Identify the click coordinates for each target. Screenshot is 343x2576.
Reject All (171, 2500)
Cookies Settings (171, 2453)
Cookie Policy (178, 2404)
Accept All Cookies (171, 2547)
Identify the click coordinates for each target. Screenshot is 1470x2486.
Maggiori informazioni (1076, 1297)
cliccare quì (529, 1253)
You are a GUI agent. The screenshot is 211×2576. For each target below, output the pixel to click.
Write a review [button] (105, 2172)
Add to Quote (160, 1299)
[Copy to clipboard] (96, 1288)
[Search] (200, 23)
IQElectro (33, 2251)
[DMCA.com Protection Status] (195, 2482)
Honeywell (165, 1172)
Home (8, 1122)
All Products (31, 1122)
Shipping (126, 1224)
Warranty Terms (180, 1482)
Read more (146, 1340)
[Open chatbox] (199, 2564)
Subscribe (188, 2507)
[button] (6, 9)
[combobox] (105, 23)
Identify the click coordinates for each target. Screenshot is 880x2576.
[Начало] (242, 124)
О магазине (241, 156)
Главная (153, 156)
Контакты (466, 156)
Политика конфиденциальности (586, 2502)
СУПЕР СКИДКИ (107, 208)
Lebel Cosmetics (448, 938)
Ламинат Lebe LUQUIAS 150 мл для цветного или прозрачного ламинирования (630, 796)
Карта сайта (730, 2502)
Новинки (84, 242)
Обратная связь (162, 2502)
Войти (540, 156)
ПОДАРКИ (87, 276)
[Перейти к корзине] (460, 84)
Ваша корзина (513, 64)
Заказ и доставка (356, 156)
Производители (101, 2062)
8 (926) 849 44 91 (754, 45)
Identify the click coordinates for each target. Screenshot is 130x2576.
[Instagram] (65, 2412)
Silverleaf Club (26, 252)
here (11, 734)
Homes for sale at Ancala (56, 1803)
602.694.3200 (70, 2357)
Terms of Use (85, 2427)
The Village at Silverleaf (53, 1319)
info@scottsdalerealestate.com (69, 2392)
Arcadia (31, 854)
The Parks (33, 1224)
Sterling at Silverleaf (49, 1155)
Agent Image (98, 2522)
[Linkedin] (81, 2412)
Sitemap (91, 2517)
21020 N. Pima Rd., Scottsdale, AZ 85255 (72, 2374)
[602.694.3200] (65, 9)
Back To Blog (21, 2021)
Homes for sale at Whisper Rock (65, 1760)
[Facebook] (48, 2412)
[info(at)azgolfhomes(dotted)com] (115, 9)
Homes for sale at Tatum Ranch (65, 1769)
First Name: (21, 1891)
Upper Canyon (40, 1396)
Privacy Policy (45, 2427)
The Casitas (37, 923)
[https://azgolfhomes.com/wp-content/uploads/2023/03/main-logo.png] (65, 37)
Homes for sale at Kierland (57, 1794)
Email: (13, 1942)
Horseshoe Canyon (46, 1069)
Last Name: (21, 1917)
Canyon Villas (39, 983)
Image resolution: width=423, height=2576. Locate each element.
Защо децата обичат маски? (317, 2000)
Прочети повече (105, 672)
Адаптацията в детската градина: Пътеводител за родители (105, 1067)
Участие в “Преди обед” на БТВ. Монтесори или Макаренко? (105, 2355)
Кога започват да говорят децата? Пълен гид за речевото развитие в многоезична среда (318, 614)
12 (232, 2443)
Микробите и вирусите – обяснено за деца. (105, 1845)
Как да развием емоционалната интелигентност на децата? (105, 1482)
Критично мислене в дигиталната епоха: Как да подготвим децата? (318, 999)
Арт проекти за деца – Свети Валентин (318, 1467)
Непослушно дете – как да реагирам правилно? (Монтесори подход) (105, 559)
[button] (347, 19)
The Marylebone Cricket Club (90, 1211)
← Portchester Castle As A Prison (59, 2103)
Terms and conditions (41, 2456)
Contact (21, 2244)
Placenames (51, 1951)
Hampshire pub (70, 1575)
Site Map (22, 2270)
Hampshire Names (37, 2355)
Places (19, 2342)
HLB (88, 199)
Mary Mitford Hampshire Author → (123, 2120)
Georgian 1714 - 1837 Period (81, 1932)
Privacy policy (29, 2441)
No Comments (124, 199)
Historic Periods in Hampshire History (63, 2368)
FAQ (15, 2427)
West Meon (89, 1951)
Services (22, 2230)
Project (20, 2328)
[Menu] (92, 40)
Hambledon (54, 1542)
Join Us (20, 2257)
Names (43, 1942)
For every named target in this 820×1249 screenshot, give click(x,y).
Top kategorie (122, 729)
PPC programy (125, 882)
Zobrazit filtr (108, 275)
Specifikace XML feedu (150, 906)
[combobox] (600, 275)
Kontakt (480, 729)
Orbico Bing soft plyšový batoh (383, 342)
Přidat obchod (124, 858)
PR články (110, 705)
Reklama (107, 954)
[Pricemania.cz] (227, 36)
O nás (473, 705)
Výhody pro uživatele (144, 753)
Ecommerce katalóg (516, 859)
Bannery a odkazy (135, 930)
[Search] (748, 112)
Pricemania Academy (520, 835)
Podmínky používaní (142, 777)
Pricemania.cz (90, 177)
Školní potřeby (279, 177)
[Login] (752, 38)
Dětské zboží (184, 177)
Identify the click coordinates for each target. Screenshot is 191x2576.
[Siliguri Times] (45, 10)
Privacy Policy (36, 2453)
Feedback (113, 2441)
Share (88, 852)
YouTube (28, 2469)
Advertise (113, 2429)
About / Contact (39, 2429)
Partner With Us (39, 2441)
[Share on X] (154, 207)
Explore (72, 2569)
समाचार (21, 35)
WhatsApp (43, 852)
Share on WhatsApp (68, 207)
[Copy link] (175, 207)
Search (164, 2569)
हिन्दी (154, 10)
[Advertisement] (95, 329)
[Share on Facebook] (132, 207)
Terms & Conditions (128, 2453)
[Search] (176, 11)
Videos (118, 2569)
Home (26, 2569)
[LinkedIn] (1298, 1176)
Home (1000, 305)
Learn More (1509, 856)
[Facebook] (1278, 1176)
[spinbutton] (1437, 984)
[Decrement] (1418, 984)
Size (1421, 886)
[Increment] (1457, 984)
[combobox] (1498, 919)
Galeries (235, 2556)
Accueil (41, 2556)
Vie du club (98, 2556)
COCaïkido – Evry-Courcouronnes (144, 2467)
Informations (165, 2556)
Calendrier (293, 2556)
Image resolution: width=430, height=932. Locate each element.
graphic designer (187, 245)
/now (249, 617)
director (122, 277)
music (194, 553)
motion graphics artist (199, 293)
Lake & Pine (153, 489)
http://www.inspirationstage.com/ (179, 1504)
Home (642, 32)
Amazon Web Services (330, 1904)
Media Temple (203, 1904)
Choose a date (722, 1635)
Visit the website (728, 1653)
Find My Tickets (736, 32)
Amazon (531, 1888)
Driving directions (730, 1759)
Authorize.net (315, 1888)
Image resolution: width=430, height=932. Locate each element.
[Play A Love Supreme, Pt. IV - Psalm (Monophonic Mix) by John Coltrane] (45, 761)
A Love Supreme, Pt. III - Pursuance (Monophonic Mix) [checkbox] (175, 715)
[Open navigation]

:::

> [Task statement] Everything above from the line containing "ПОДАРКИ (87, 276)" down to the line containing "Site Map (22, 2270)" should be copied exactly, both end lines included, and nothing else.

> [Your solution]
ПОДАРКИ (87, 276)
[Перейти к корзине] (460, 84)
Ваша корзина (513, 64)
Заказ и доставка (356, 156)
Производители (101, 2062)
8 (926) 849 44 91 (754, 45)
Identify the click coordinates for each target. Screenshot is 130x2576.
[Instagram] (65, 2412)
Silverleaf Club (26, 252)
here (11, 734)
Homes for sale at Ancala (56, 1803)
602.694.3200 (70, 2357)
Terms of Use (85, 2427)
The Village at Silverleaf (53, 1319)
info@scottsdalerealestate.com (69, 2392)
Arcadia (31, 854)
The Parks (33, 1224)
Sterling at Silverleaf (49, 1155)
Agent Image (98, 2522)
[Linkedin] (81, 2412)
Sitemap (91, 2517)
21020 N. Pima Rd., Scottsdale, AZ 85255 (72, 2374)
[602.694.3200] (65, 9)
Back To Blog (21, 2021)
Homes for sale at Whisper Rock (65, 1760)
[Facebook] (48, 2412)
[info(at)azgolfhomes(dotted)com] (115, 9)
Homes for sale at Tatum Ranch (65, 1769)
First Name: (21, 1891)
Upper Canyon (40, 1396)
Privacy Policy (45, 2427)
The Casitas (37, 923)
[https://azgolfhomes.com/wp-content/uploads/2023/03/main-logo.png] (65, 37)
Homes for sale at Kierland (57, 1794)
Email: (13, 1942)
Horseshoe Canyon (46, 1069)
Last Name: (21, 1917)
Canyon Villas (39, 983)
Image resolution: width=423, height=2576. Locate each element.
Защо децата обичат маски? (317, 2000)
Прочети повече (105, 672)
Адаптацията в детската градина: Пътеводител за родители (105, 1067)
Участие в “Преди обед” на БТВ. Монтесори или Макаренко? (105, 2355)
Кога започват да говорят децата? Пълен гид за речевото развитие в многоезична среда (318, 614)
12 (232, 2443)
Микробите и вирусите – обяснено за деца. (105, 1845)
Как да развием емоционалната интелигентност на децата? (105, 1482)
Критично мислене в дигиталната епоха: Как да подготвим децата? (318, 999)
Арт проекти за деца – Свети Валентин (318, 1467)
Непослушно дете – как да реагирам правилно? (Монтесори подход) (105, 559)
[button] (347, 19)
The Marylebone Cricket Club (90, 1211)
← Portchester Castle As A Prison (59, 2103)
Terms and conditions (41, 2456)
Contact (21, 2244)
Placenames (51, 1951)
Hampshire pub (70, 1575)
Site Map (22, 2270)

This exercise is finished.